Unironically yes, but doomer has become such a fucking cringy meme that's really hard for me to say this without wanting to killmyself
I hope you will overcome your problems. Wish you the best standard of life.
I think it's essentially the same as being a robot, but people don't want to use the r9k words
Thanks polandfren, means alot to hear that actually. I wish you the best
>inserting Jow Forumstardism into an otherwise good meme
Why do they insist on doing this cringe shit?
>love for "his people"
cringe
shut up you spastic your junior cert is in the morning
>celebrates conservative values
HAHhahahHaaa who was the retard who made this edit? The mid twenties fundamentalist bootlicker
the "if only you know how bad things really are" has been part of doomer meme from very early on. from when it was still just on Jow Forums and Jow Forums.
fuck off the joke was you're a boomer or a zoomer not this dumb bloomer and doomer shit
reddit is the other way, reddit spacer
Idk, by what i searched a lot of things don't fit with me. I'm just deeply nihilistic.
I fucking hate this doomer bullshit. I was a huge fan of the boomer, and then zoomer stuff early on, making a fair bit of OC. I saw it as a way to reflect on what's being lost as time goes on, the differences between generations, bringing up forgotten memories and ideas now soon going extinct, a collection of thoughts, both important and minor, that people could look back on and appreciate despite them fading away. But the doomer crap feels forced, it's a bunch of 20 to 30-something edgy outcasts, failiures and depressives to wallow in their angst and jack each other off. It's not introspective, reflective or explorative, it's just a bunch of losers and disoriented young adults circlejerking about their taste and why everything sucks.

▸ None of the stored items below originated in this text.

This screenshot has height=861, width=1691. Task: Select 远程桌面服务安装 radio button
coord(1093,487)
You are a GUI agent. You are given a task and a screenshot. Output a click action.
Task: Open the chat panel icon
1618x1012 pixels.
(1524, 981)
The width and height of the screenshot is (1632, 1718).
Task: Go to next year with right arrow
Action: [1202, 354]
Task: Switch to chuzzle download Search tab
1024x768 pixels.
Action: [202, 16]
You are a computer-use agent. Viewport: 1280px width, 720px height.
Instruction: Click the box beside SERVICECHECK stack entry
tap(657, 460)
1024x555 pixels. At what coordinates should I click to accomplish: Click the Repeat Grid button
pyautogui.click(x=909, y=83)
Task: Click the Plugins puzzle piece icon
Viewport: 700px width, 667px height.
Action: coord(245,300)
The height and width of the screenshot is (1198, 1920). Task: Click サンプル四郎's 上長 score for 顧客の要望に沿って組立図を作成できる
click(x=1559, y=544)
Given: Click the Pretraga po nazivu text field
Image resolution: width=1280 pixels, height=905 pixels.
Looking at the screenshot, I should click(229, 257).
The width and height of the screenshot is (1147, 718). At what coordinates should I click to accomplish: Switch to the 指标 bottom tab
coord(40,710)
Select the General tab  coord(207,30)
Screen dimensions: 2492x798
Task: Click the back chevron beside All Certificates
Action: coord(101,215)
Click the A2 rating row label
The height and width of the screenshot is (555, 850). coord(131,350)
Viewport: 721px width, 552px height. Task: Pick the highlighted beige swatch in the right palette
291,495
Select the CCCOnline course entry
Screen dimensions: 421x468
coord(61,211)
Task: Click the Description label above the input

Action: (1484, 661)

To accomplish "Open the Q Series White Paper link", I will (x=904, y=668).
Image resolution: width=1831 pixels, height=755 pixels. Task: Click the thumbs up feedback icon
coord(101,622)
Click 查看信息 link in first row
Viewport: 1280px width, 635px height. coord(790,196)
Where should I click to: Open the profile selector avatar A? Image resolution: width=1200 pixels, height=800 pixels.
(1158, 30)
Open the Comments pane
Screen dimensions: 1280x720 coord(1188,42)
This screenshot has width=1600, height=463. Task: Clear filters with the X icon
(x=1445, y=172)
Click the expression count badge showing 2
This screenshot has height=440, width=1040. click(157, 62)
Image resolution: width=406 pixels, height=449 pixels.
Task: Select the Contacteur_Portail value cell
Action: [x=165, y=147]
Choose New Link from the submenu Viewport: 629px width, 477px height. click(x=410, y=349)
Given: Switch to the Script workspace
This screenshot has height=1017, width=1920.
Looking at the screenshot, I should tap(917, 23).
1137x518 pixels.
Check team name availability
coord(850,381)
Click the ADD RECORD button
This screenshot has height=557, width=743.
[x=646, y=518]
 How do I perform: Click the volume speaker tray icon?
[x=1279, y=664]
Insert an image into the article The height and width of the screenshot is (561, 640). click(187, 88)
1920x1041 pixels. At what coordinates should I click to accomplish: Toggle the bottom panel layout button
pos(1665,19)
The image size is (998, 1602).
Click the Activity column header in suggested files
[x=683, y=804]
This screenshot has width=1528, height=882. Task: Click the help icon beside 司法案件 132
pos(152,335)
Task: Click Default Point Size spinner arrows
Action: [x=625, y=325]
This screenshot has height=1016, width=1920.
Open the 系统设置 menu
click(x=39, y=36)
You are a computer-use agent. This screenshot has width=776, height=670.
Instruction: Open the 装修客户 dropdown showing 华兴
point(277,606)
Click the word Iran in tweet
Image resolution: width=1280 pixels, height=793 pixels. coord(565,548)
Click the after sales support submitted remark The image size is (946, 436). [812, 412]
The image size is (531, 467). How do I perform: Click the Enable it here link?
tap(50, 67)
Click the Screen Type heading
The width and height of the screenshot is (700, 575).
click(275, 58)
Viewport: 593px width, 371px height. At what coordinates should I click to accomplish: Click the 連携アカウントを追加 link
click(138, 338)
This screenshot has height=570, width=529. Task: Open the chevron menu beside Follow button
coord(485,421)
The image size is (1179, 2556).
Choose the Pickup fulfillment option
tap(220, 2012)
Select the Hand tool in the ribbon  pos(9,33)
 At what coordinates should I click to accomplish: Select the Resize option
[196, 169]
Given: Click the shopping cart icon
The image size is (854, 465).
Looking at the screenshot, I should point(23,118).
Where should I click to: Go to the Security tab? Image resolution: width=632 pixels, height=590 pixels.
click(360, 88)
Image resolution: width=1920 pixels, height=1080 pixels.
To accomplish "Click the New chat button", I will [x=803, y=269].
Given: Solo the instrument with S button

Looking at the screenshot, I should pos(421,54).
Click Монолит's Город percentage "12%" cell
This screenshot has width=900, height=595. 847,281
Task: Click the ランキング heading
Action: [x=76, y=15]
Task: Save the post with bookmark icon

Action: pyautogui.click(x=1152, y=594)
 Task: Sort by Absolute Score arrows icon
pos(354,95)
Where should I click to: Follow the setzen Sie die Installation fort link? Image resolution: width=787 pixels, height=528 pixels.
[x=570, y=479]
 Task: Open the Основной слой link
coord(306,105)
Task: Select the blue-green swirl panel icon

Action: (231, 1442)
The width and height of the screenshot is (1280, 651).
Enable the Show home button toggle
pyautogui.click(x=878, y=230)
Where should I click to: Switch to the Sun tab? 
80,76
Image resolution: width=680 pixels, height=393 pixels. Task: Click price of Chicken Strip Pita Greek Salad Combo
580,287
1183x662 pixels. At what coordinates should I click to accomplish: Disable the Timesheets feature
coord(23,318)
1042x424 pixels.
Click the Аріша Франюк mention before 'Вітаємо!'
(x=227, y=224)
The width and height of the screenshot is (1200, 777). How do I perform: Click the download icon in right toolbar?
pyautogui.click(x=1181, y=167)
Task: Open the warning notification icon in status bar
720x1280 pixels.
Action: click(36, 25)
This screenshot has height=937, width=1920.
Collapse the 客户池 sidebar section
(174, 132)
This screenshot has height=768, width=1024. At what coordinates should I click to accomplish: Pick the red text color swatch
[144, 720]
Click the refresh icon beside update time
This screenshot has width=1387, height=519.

Robot just means you've never fucked the opposite sex and are at an age where the situation is getting desperate, not to be confused with incel which means the same thing but instead of accepting your fate you're furiously trying to change it to cringy and unsuccessful outcomes. Doomers experience a lot of the hopelessness of a robot, but a lot of them have had sex before (albeit a very long time ago, probably in high school before their lives got completely fucked up), so they're not the same thing as robots
t. Jow Forums was my home board in college (I stopped going on there as much after it became full of high schoolers)
When did you guys realize you're pathetic identity craving retards just like the SJWs you make fun of all day long?
When did you realize you are a Jude?
>german humor
Does this even quality as a joke
I think there is more to being a robot than just being a virgin in your late twenties. But I don't have time to discuss it because it is sleep time soon. Chapeau
Here fren take this (((you)))
why make anything if you can't stand to see it rot?
i actually agree with most of this. doomer only really meant something for short amount of time when it just represented disillusionment, but before and after that it has always been an angsty circle jerk.
>pic related is the original doomer
complete dogshit i wish it would die.
just because I can take it doesn't mean I can't bitch and moan, it's the Canadian way
>self pitying solipsism makes me so cool
It makes more sense for feelsguy to be used for his original feelsy purpose rather than the forced meme you contributed to.
>the doomer crap feels forced
Oh the fucking irony of your words. Pic related.